#### Brief
Would you retype exactly the lines from the one holding "Services (673, 240)" through the last line of the listing, and only those, without pictures?

═══

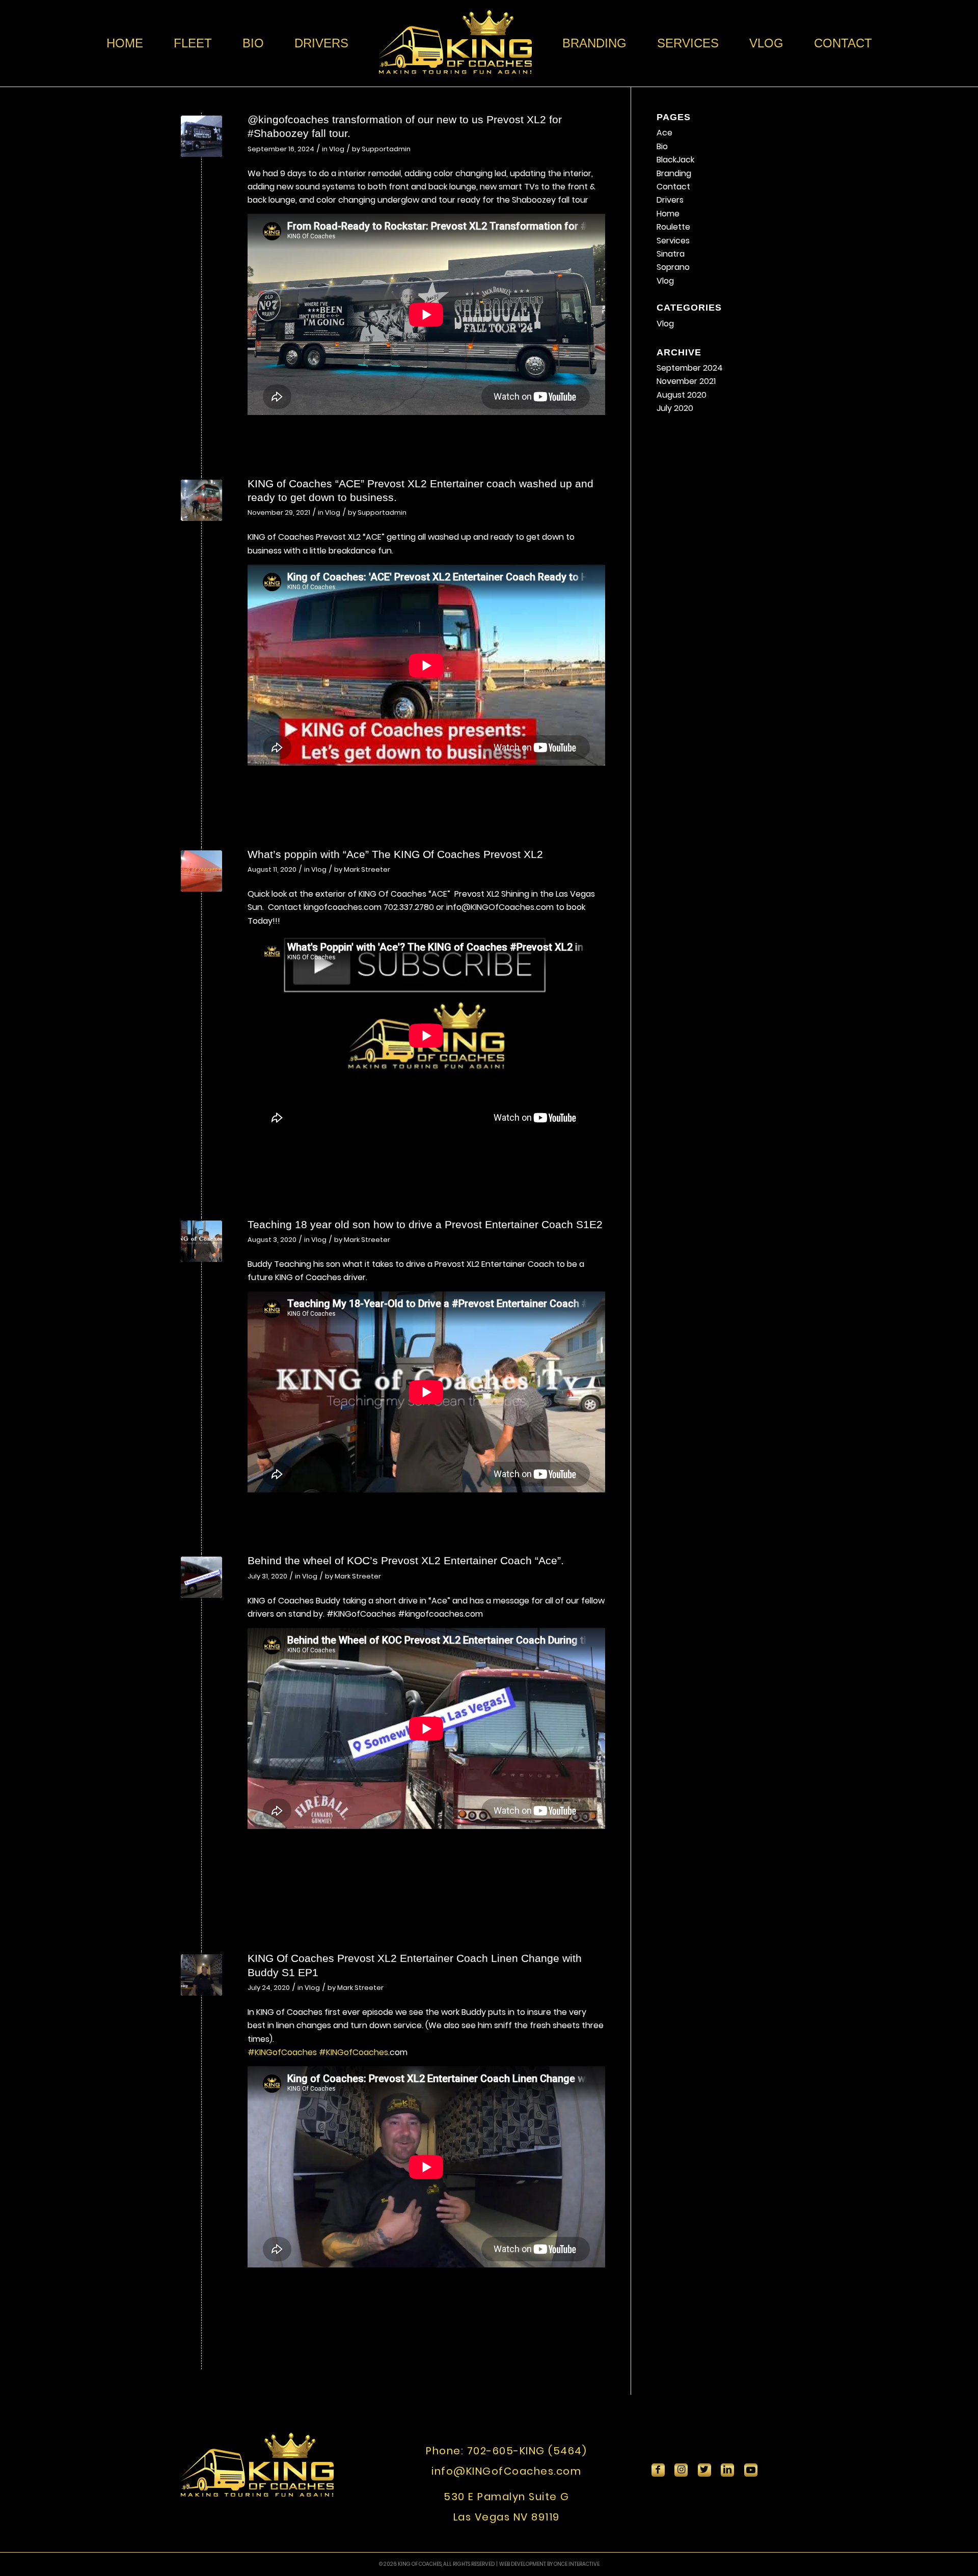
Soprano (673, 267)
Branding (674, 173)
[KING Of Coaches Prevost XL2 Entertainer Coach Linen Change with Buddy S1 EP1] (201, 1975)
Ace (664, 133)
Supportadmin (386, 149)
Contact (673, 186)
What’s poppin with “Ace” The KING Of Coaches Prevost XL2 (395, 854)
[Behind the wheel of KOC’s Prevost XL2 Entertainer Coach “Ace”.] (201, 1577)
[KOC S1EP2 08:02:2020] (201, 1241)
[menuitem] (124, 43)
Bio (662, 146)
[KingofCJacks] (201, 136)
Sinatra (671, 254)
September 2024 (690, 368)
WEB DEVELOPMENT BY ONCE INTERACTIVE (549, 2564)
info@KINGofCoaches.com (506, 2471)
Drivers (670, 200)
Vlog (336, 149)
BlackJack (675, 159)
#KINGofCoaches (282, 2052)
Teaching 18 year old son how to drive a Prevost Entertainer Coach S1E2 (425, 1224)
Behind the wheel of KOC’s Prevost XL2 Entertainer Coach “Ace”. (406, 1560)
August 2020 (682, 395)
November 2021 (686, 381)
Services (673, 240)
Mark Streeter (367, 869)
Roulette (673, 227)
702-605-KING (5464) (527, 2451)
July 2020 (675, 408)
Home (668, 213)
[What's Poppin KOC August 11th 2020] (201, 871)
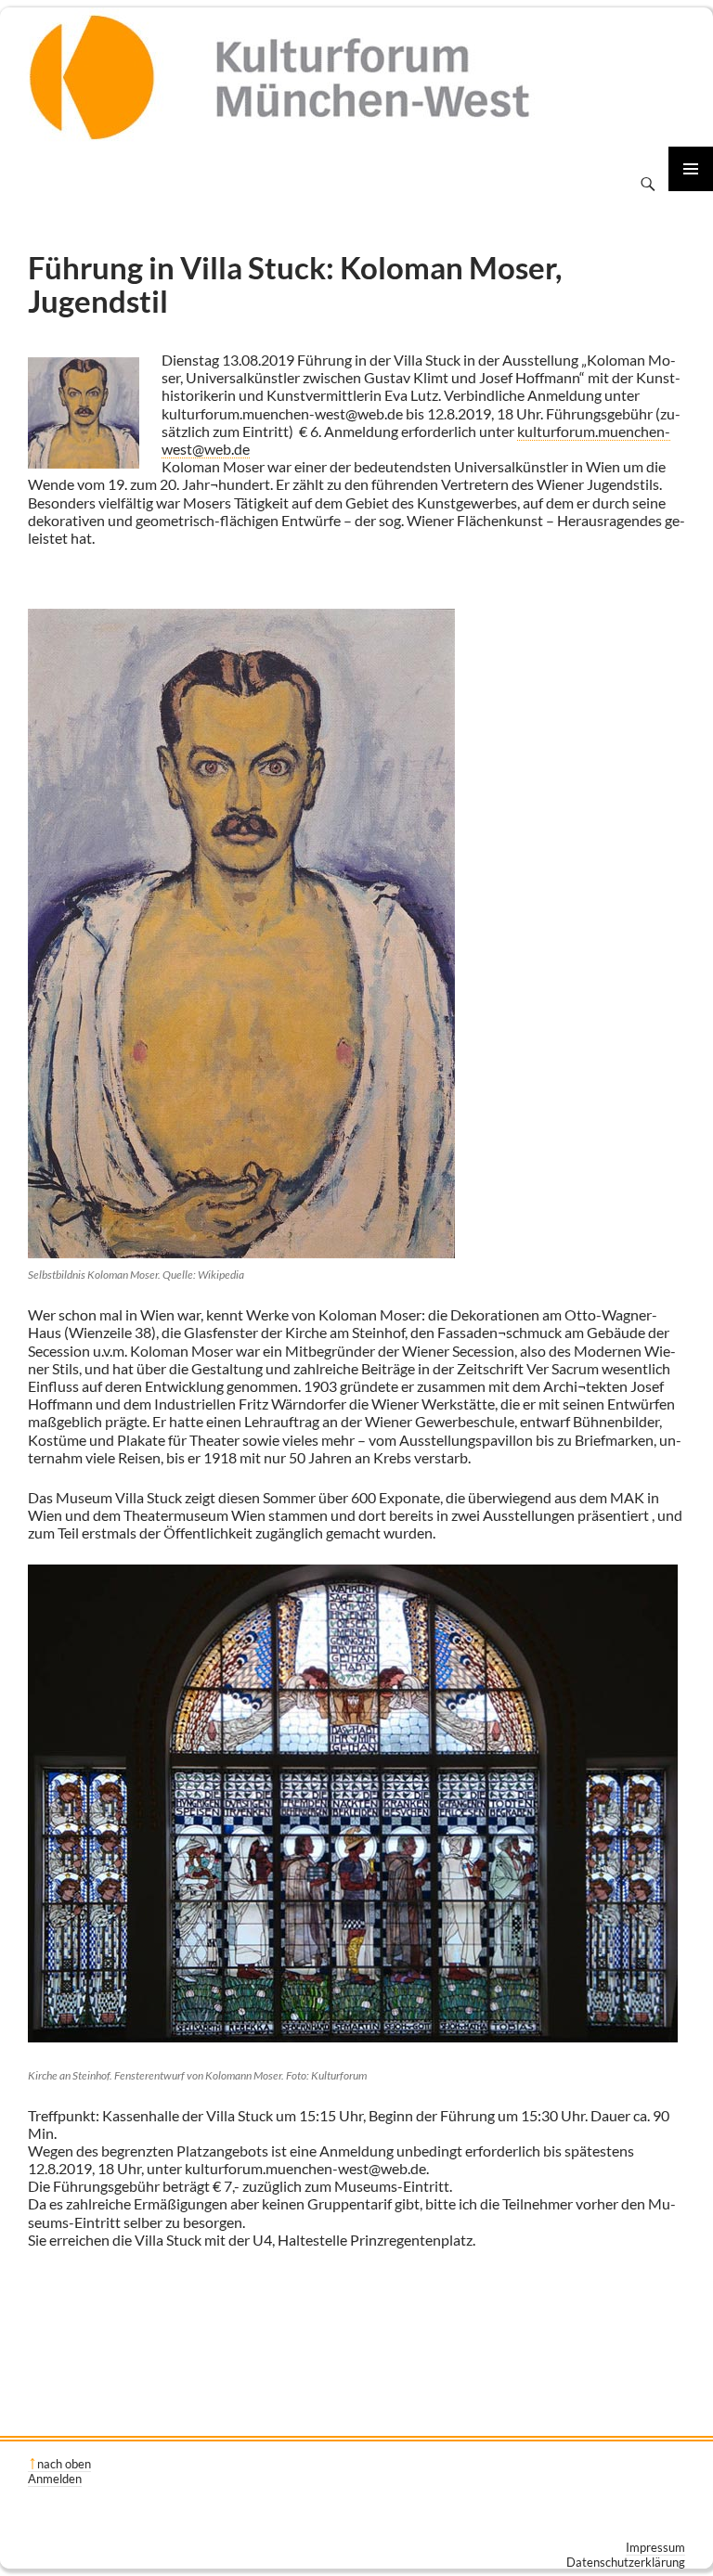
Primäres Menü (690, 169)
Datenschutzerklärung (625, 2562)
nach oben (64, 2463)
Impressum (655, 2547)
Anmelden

═══

#### Task response
Services (673, 240)
Mark Streeter (367, 869)
Roulette (673, 227)
702-605-KING (5464) (527, 2451)
July 2020 (675, 408)
Home (668, 213)
[What's Poppin KOC August 11th 2020] (201, 871)
Primäres Menü (690, 169)
Datenschutzerklärung (625, 2562)
nach oben (64, 2463)
Impressum (655, 2547)
Anmelden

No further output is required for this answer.